Moody’s is warning that the application of economic sanctions to Niger by its neighbors and its Western partners, after the military coup last week which displaced the nation’s leaders, could cause the the African country to default on its debt.
Last week, the Economic Community of West African States (ECOWAS) and the West African Economic and Monetary Union (WAEMU) imposed economic restrictions on the government of Niger which included suspending all commercial and financial transactions, as well as the freezing of all of the assets of the nation in ECOWAS central banks, as well as commercial lenders. Niger also saw all regional development bank financial assistance halted.
Internationally, national donors, such as the EU and France paused all financial support and security cooperation.
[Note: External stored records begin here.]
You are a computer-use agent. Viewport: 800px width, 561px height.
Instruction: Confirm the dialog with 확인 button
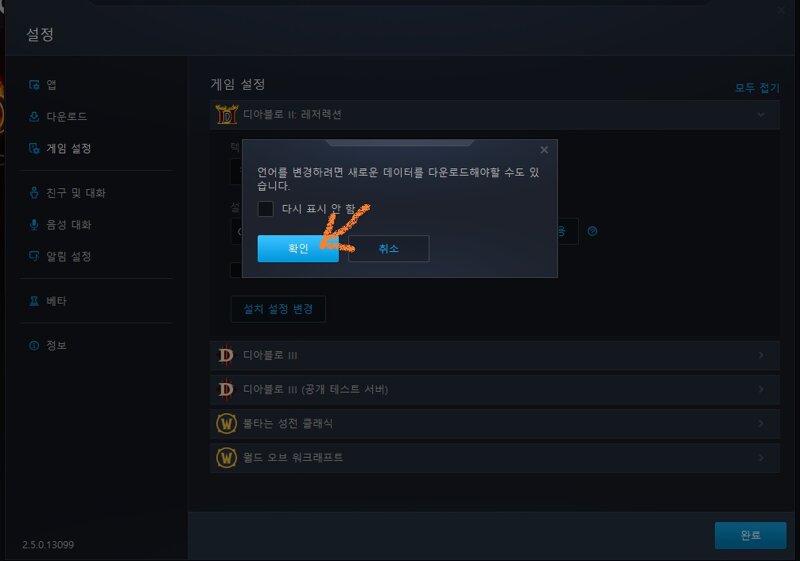(298, 248)
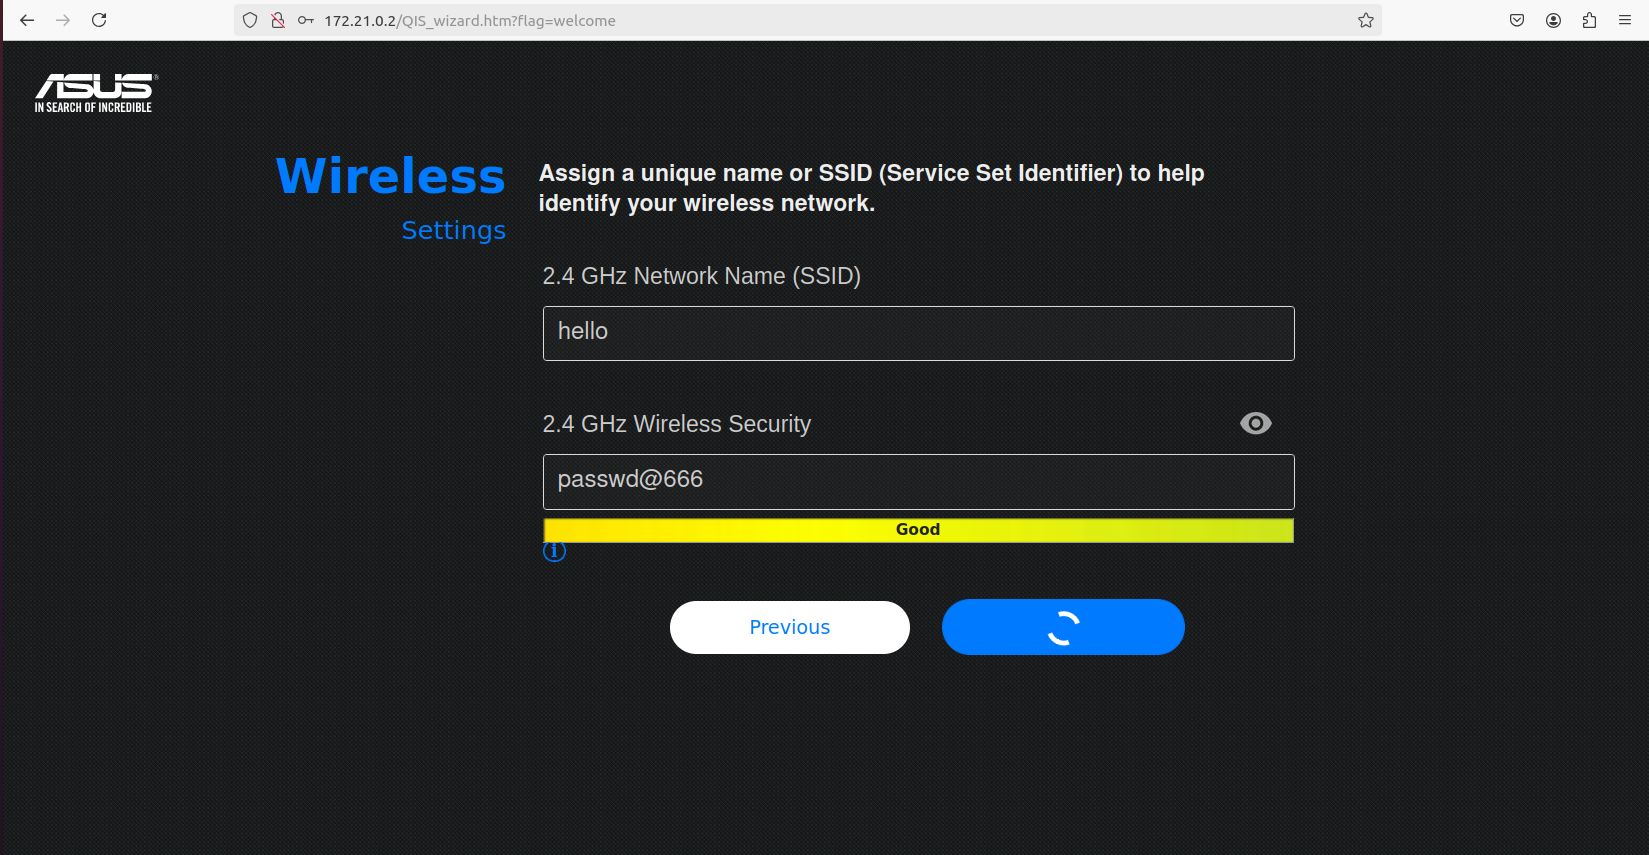This screenshot has height=855, width=1649.
Task: Click the blue loading button
Action: pos(1063,627)
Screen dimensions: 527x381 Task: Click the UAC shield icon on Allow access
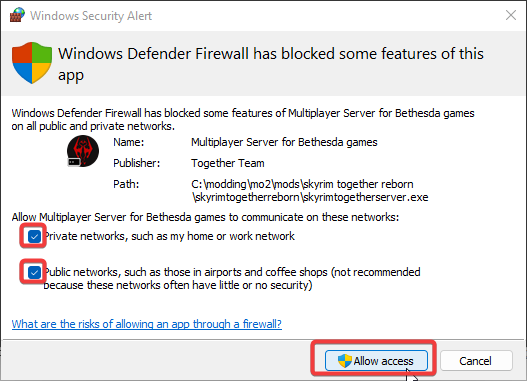(x=344, y=361)
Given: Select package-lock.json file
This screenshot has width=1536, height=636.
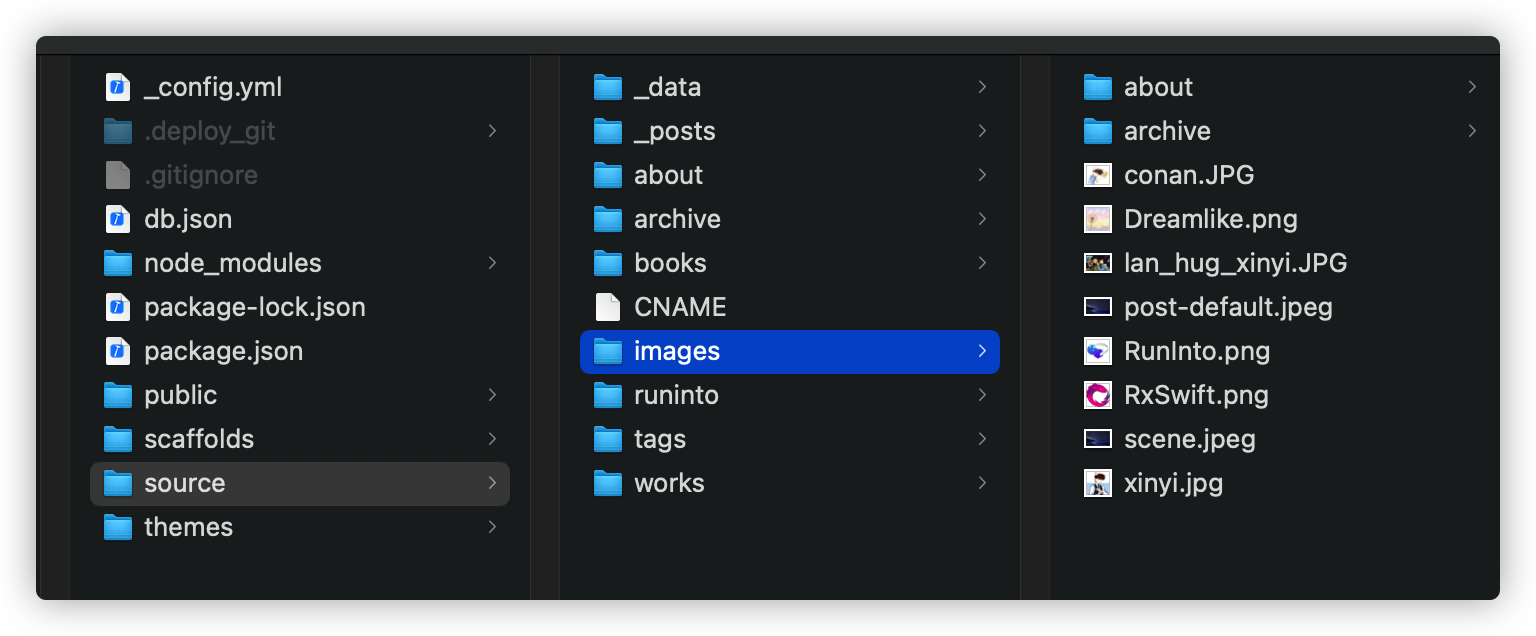Looking at the screenshot, I should click(300, 307).
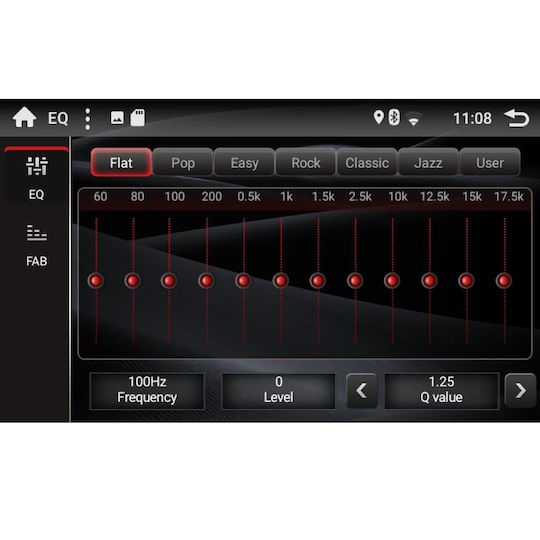
Task: Increase Q value with right arrow
Action: click(x=520, y=391)
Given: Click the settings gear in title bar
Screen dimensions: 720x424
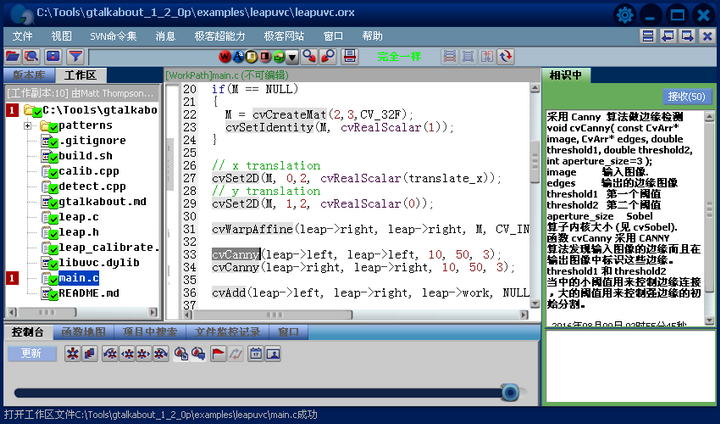Looking at the screenshot, I should point(626,14).
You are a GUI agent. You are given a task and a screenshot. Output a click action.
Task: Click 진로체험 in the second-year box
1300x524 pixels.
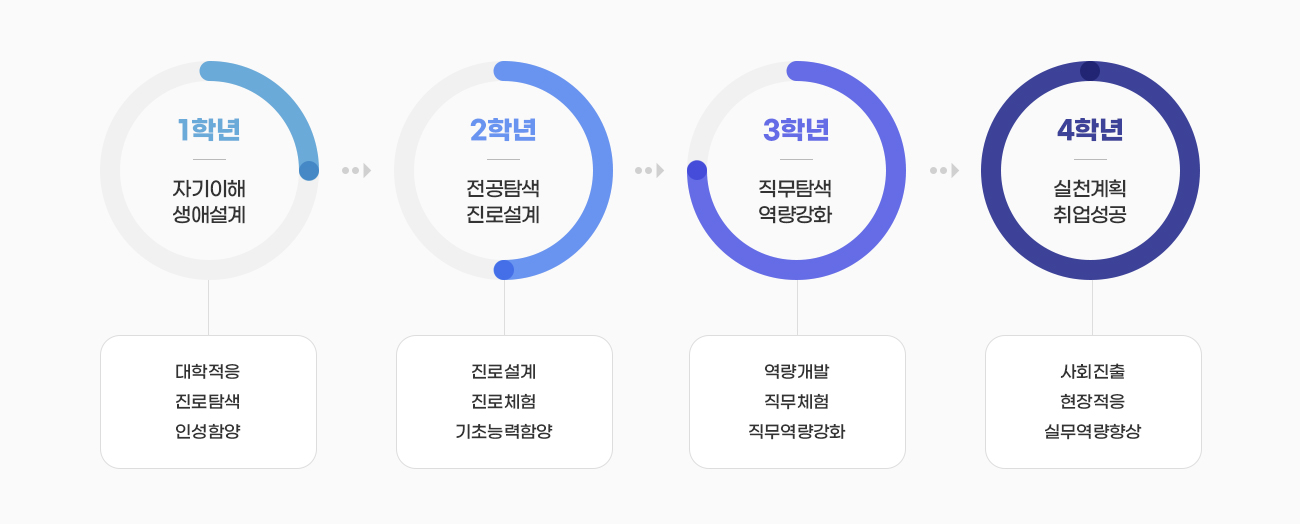(504, 402)
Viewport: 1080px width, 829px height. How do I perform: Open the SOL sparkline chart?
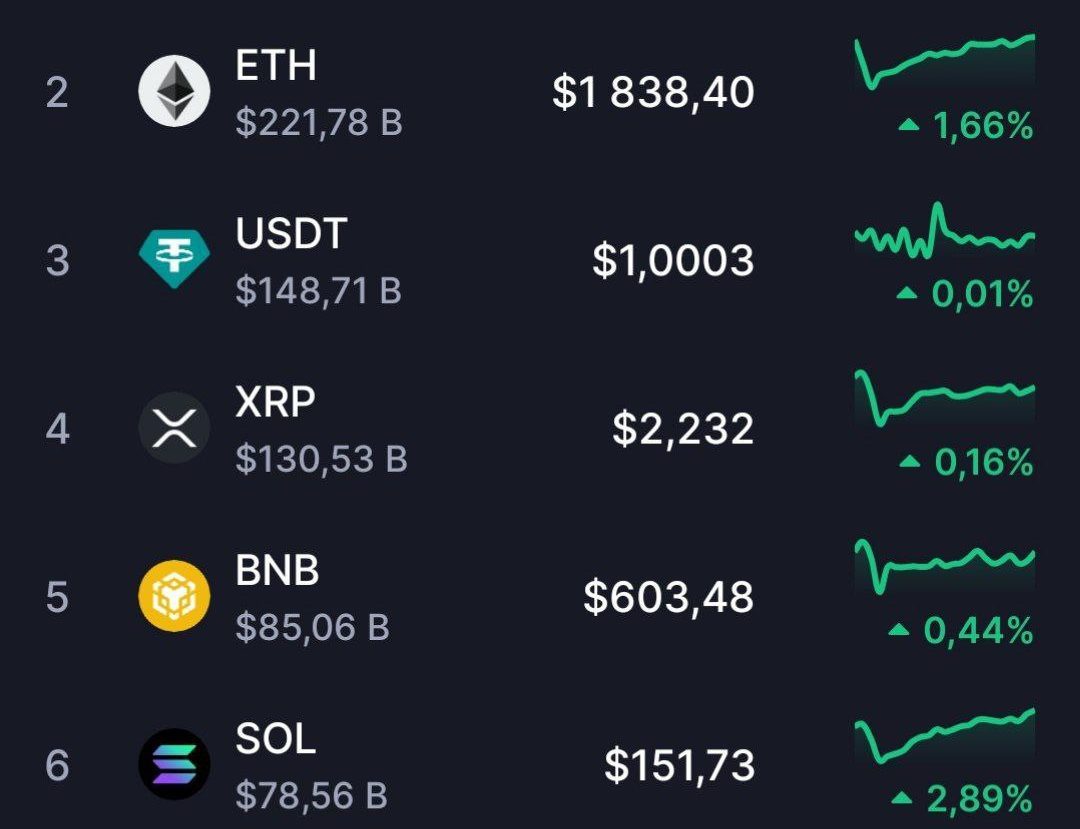click(x=945, y=735)
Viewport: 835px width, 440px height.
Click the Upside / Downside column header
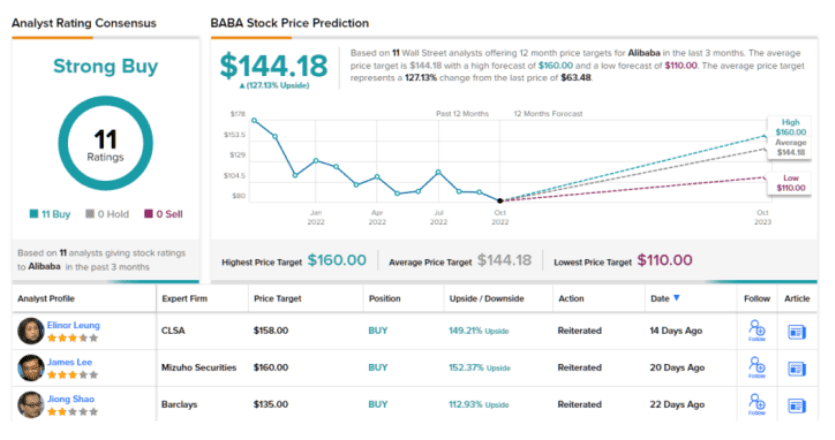[x=486, y=298]
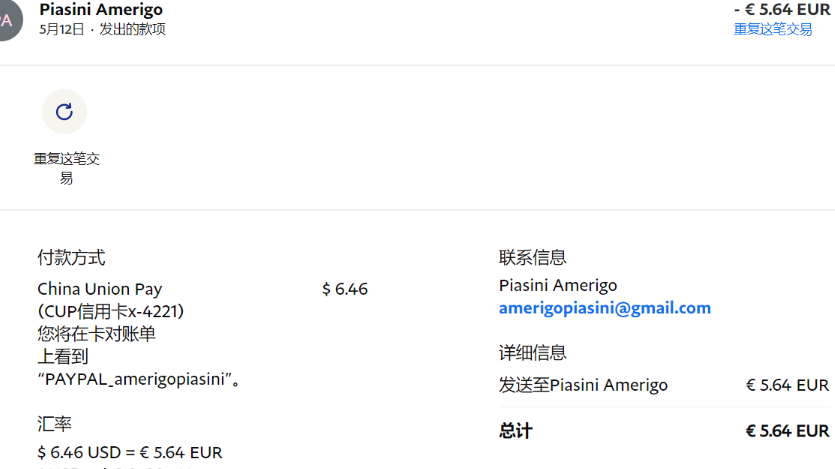The height and width of the screenshot is (469, 835).
Task: Select the Piasini Amerigo header name
Action: click(x=101, y=10)
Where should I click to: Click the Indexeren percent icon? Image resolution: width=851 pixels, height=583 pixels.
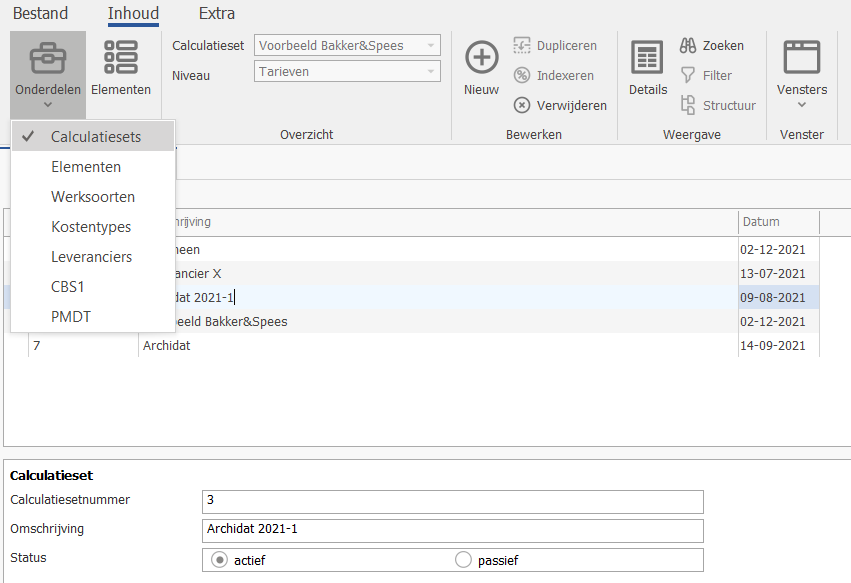click(522, 75)
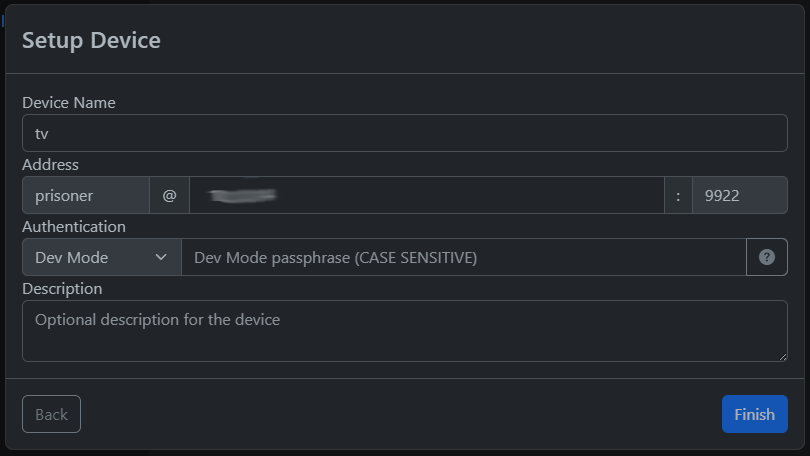Image resolution: width=810 pixels, height=456 pixels.
Task: Click the host address input field
Action: [427, 195]
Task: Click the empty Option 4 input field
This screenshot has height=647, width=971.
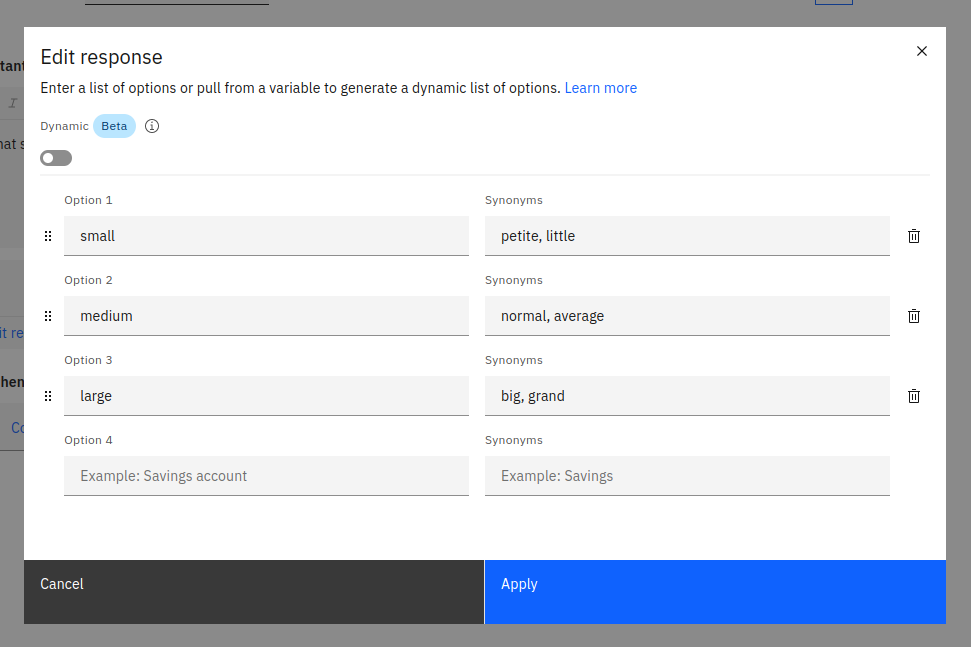Action: click(266, 476)
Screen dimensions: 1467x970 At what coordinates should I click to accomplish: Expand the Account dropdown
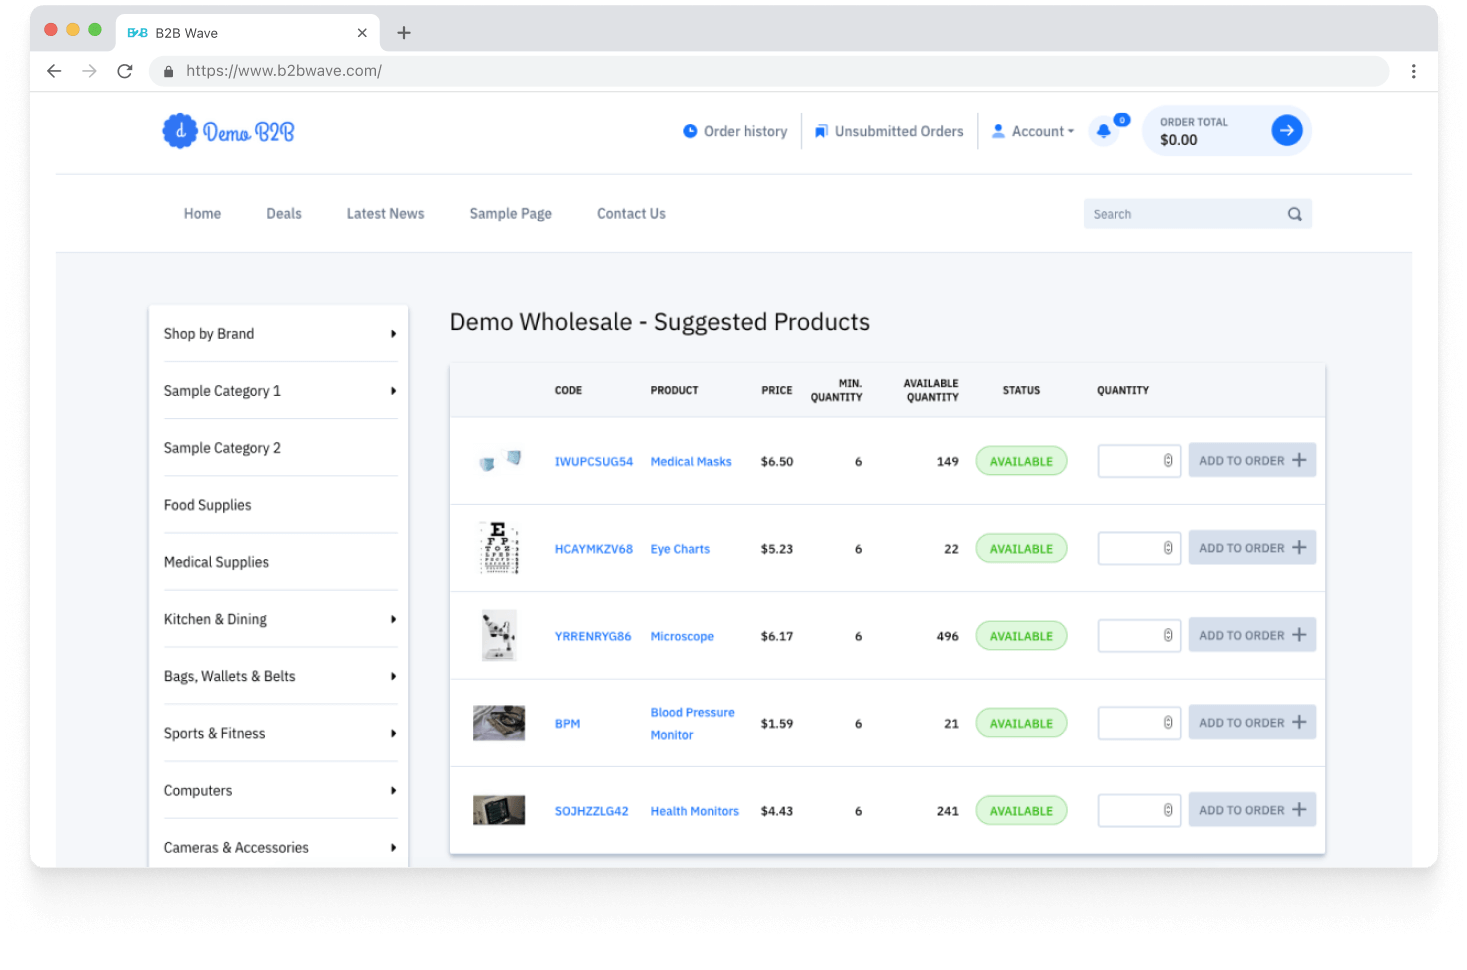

In addition the African Union and the United States threatened to do so as well if a constitutional order is not restored soon.
On Wednesday, Moody’s downgraded Niger’s long-term foreign and local currency issuer ratings from B3 (judged to have speculative elements and a significant credit risk) to Caa2 (rated as poor quality and very high credit risk), as it put them under a review for a further downgrade.
Moody’s warned in a press release in which it announced its downgrades that if the present sanctions are continued, they, “will likely prevent Niger from making upcoming principal or interest payments to creditors outside the country which would constitute a default under Moody’s definition.”
Roughly 80 percent of the outstanding currency debt of Niger is being held by other African nations.
Niger, as one of the poorest nations in the world, receives almost $2 billion per year in development aid.
However the nation has a wealth of natural resources, ranging from uranium, to coal, gold, iron ore, petroleum, molybdenum and salt. Presently it is the seventh biggest producer of uranium in the world.